A forum for reverse engineering, OS internals and malware analysis 

Discussion on reverse-engineering and debugging.
 #7285  by Flopik
 Thu Jul 14, 2011 11:49 pm
Is there a way to allow debug mode with Skype?
It froze the machine when launching in this mode.(I dont like that kind of protection , I still dont know how the crash the os )
 #7299  by EreTIk
 Fri Jul 15, 2011 1:47 pm
Flopik wrote:And why this is crashing the os?
Сrash or freezing?
Flopik wrote:It froze the machine when launching in this mode
 #7301  by newgre
 Fri Jul 15, 2011 2:11 pm
Skype still has softice protection code.
Apart from that: why do you think you need a kernel debugger anyway? I'd simply use Olly or IDA together with one of the usual debugger hiding plugins and you're done.
 #7303  by Flopik
 Fri Jul 15, 2011 2:20 pm
Froze, maybe i didnt wait enough. I like to be able to have Windbg in local kernel mode.
 #7307  by EreTIk
 Fri Jul 15, 2011 3:52 pm
F.e. try execute code:
Code: Select all
  bool bDebuggerPresent;
    bDebuggerPresent = true;
    bDebuggerPresent = false;
Without DEBUG mode - normal, with DEBUG mode - hang.

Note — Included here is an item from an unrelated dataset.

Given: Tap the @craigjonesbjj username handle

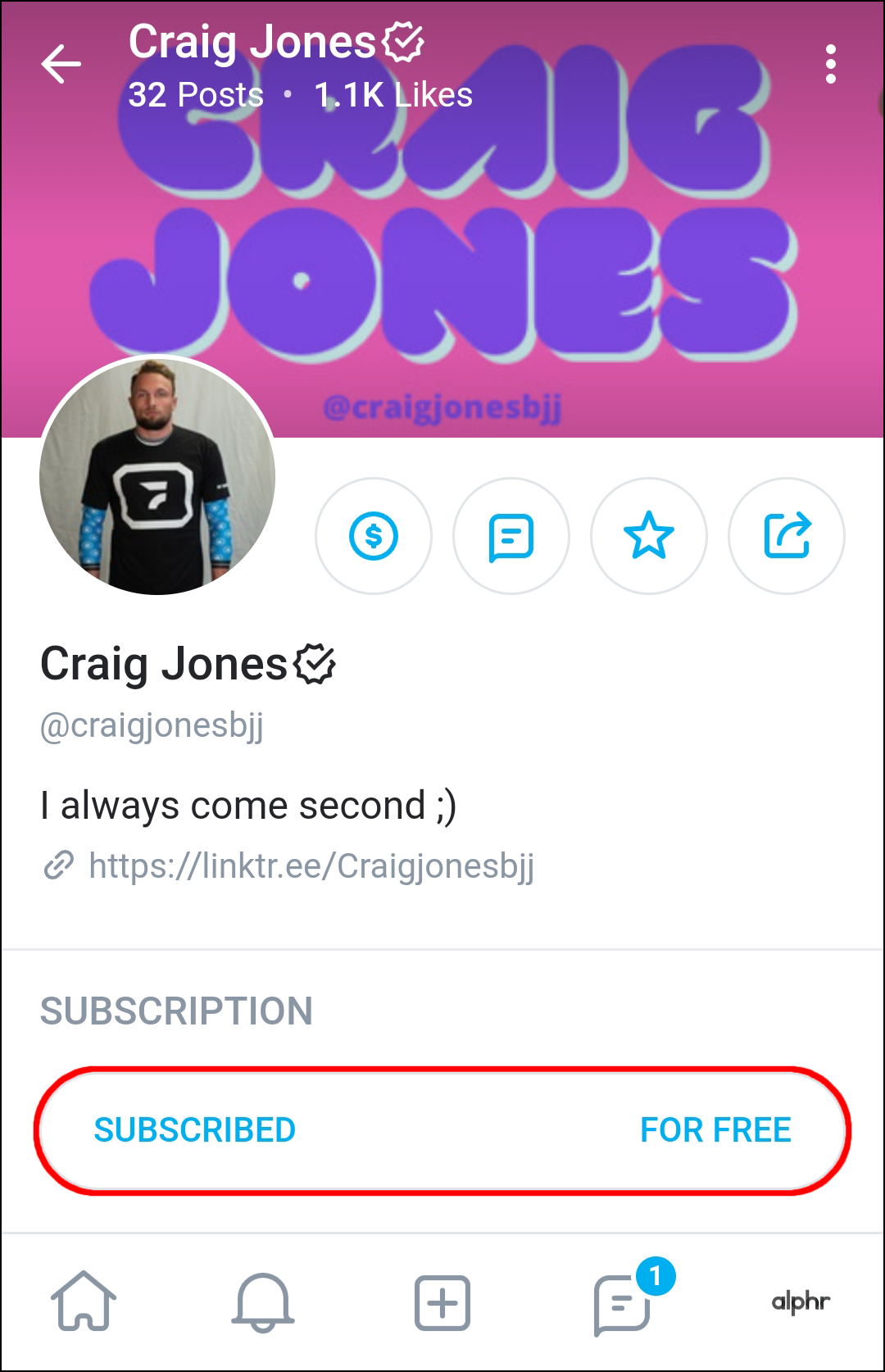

This simple construction is used in some products (for detect debugger), including in Skype. Solution: kernel mode debugger or user mode debugging of target process (as described above)
 #8025  by r2nwcnydc
 Mon Aug 15, 2011 12:23 pm
aionescu wrote:You simply need to boot with /noumex and it will no longer freeze.
This only valid for windows vista and later OSes.. So if he is trying this on XP, /noumex will not work.